In the entries below, copy only the lines from the one that contains "At what coordinates" through the last line, exactly, and omit any pictures.
**********
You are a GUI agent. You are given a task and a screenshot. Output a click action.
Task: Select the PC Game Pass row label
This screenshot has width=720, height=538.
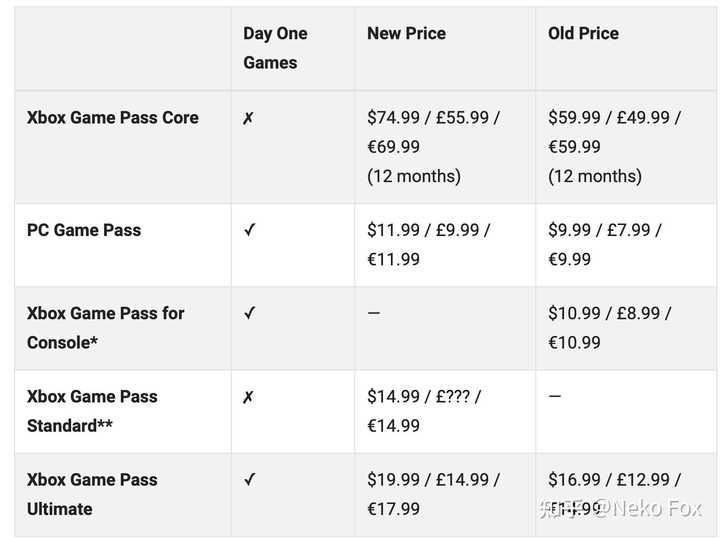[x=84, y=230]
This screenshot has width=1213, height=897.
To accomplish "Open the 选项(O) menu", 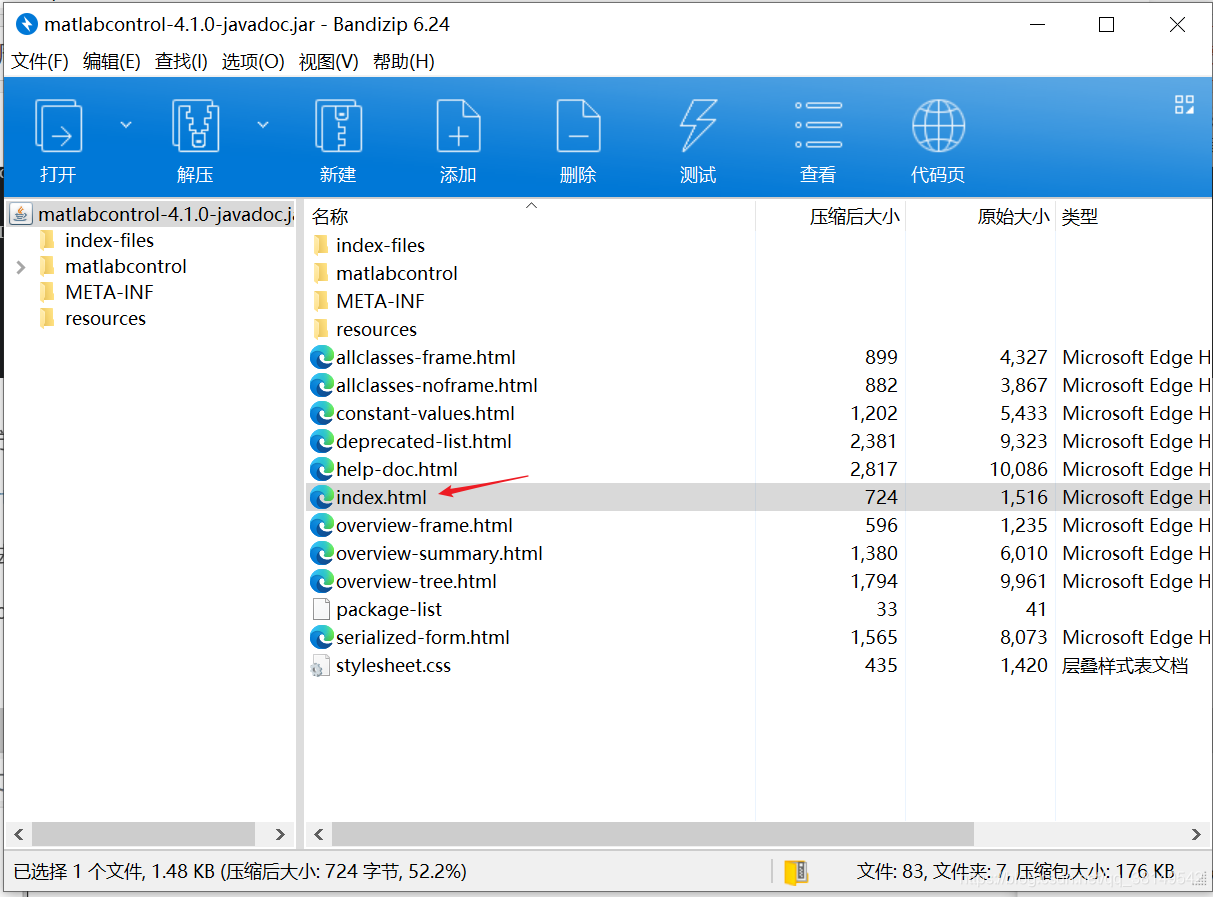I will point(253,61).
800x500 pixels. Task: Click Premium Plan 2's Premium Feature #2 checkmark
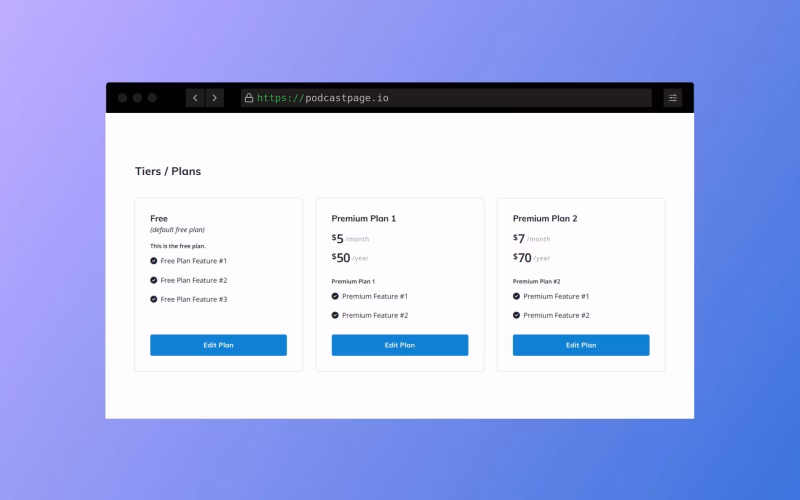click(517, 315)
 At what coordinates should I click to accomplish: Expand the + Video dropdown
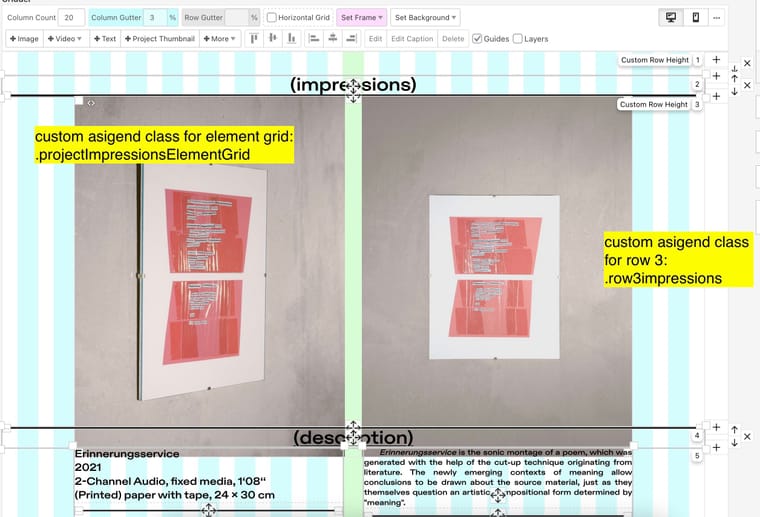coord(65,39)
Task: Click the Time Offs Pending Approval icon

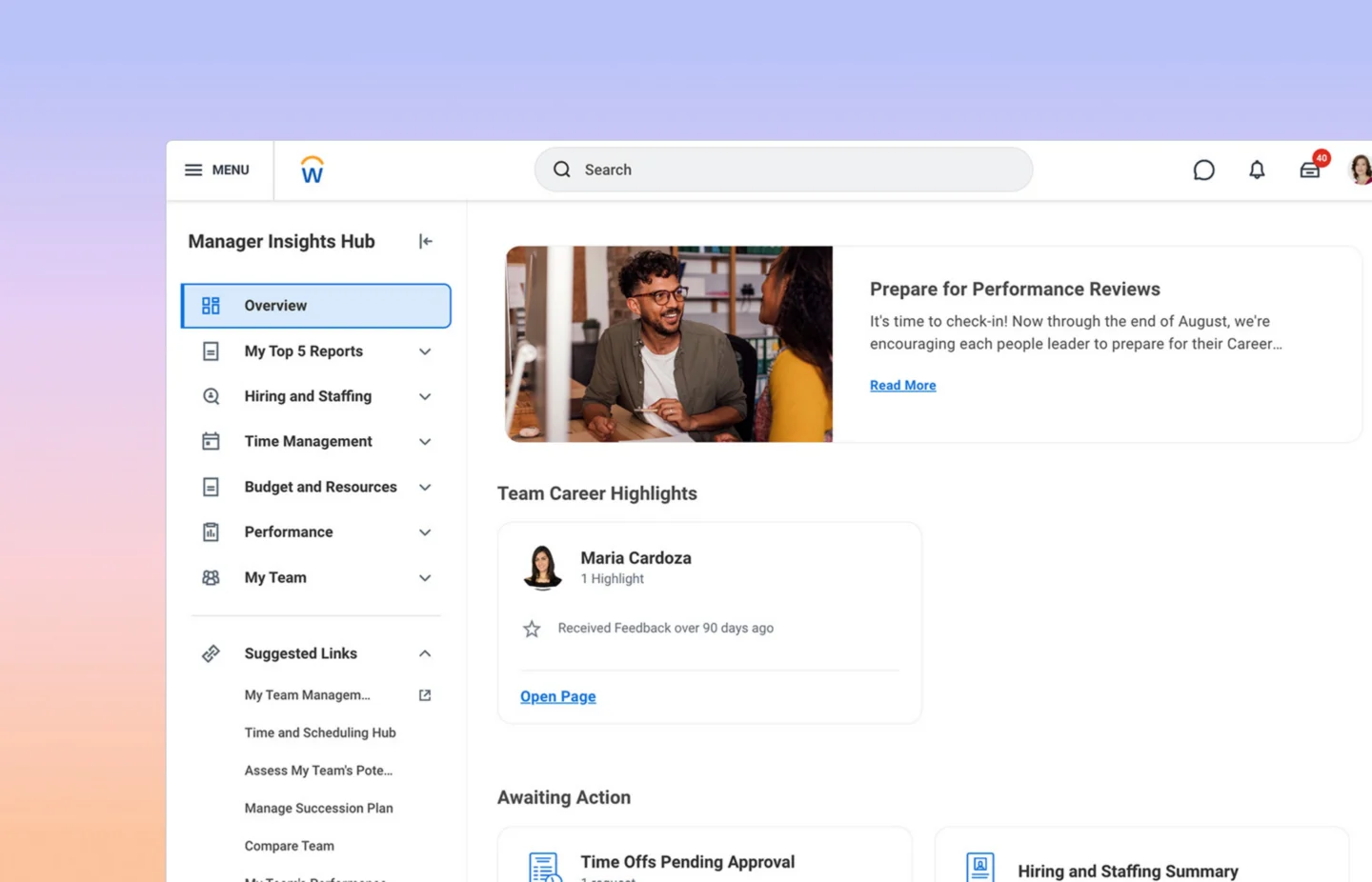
**********
### Answer space
 At what coordinates should I click to accomplish: Expand the + Video dropdown
coord(65,39)
Task: Click the Time Offs Pending Approval icon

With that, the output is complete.